Exercise instructions:
Locate the line containing "Where should I click to: Click" in the entries below, then retype it and every later line exactly, leaving out pictures.

Supplied entries:
###
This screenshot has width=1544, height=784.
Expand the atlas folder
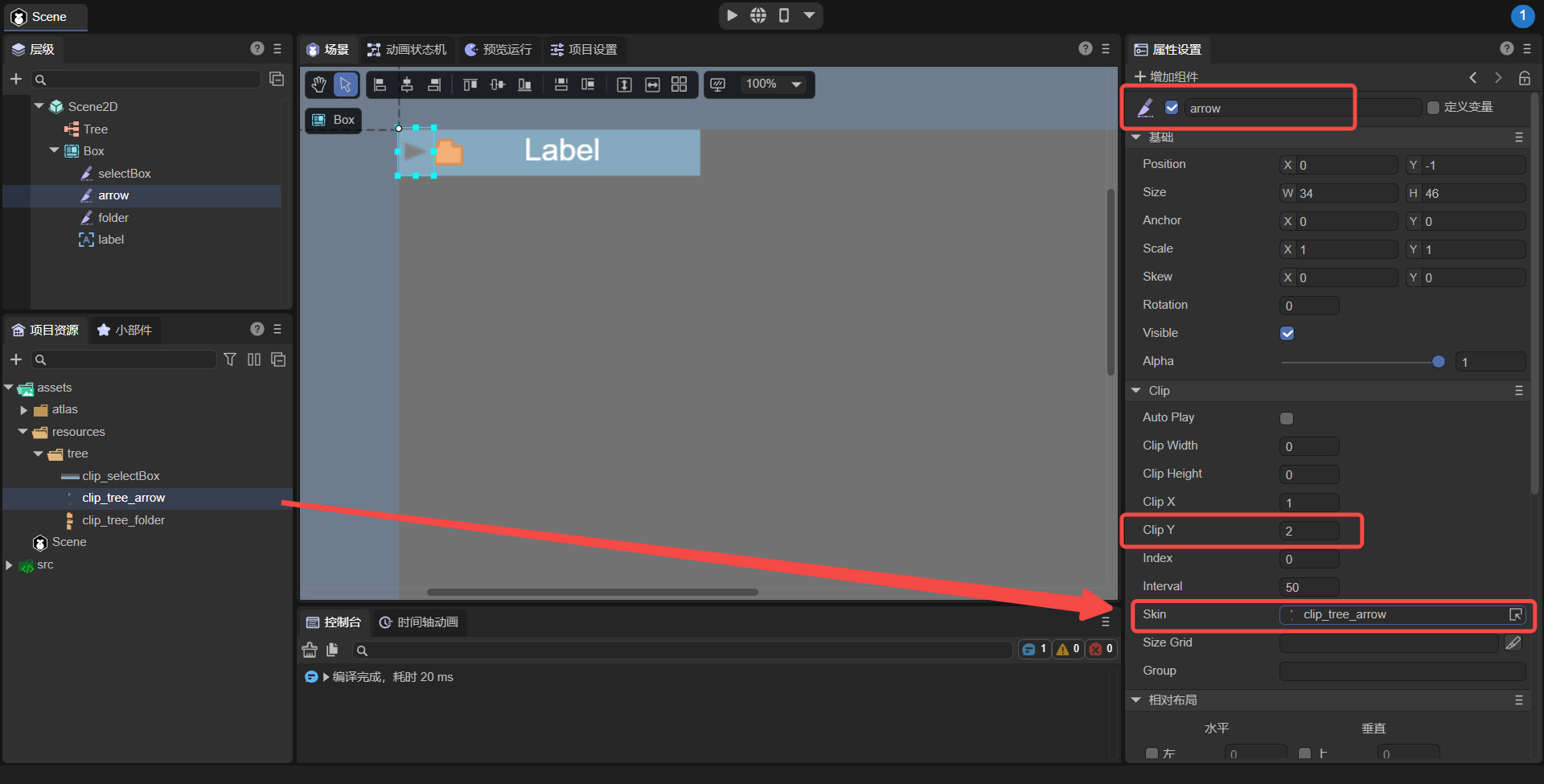23,410
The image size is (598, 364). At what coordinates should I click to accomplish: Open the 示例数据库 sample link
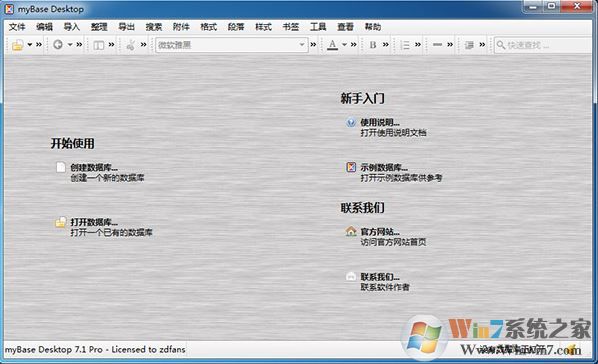pyautogui.click(x=384, y=167)
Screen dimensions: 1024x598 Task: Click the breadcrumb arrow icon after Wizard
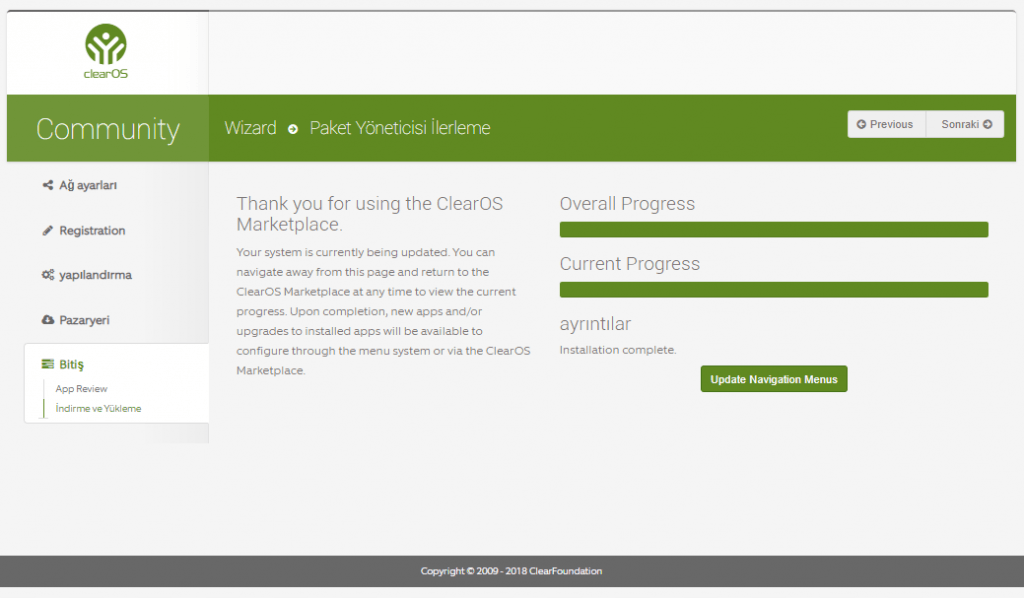click(293, 129)
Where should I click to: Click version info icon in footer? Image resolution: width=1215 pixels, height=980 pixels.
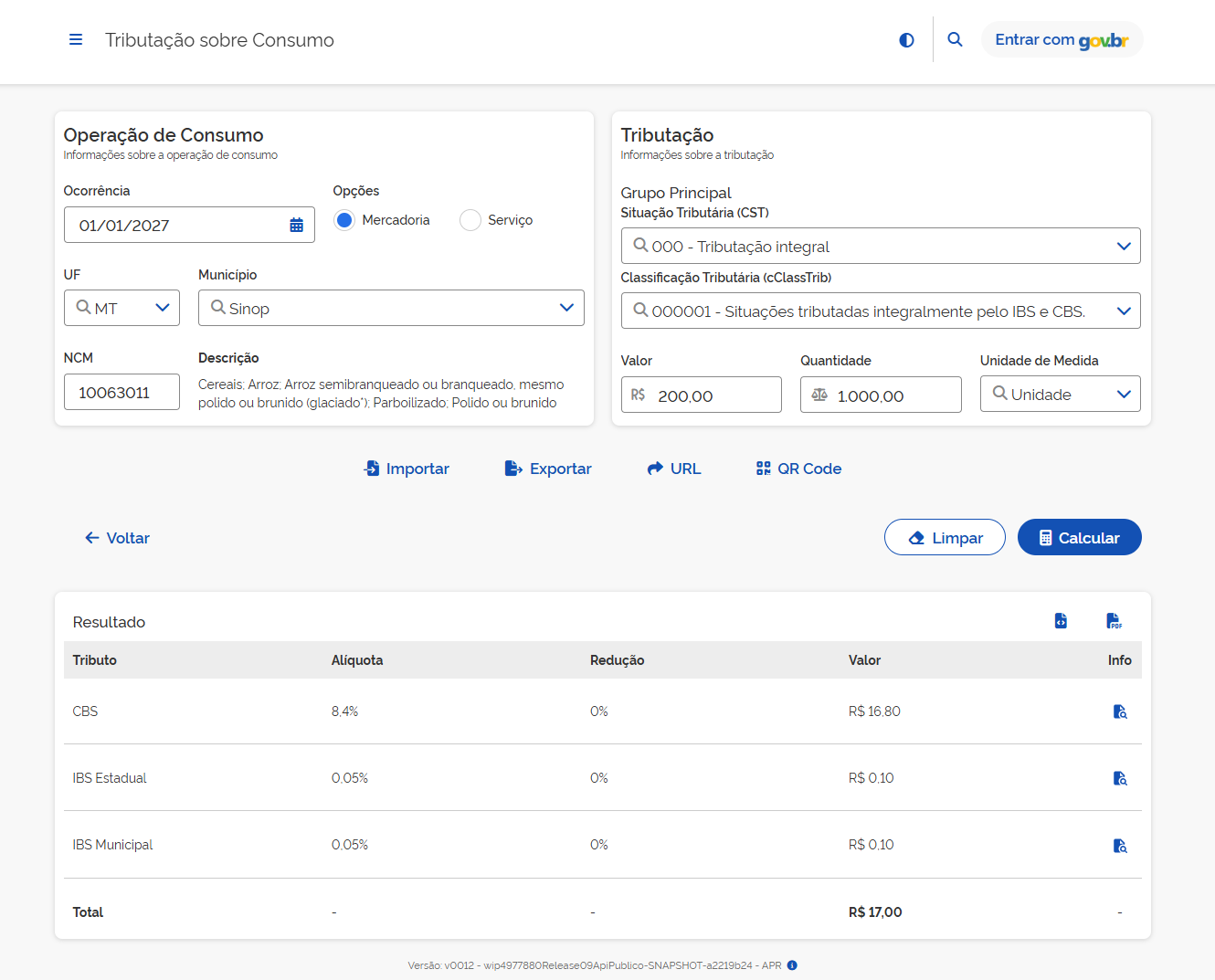click(792, 965)
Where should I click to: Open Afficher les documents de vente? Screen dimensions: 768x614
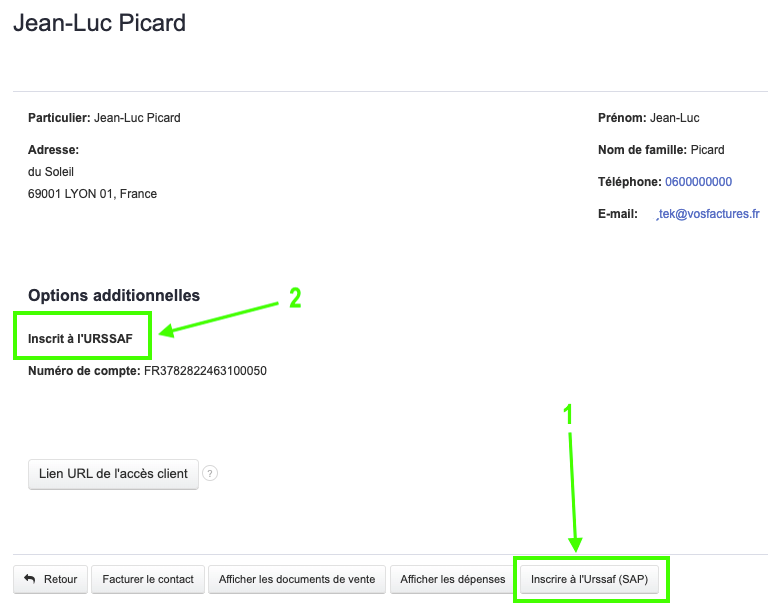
###
Output for this exercise:
Where should I click to: Click version info icon in footer? Image resolution: width=1215 pixels, height=980 pixels.
click(792, 965)
Where should I click to: Open Afficher les documents de vente? Screen dimensions: 768x614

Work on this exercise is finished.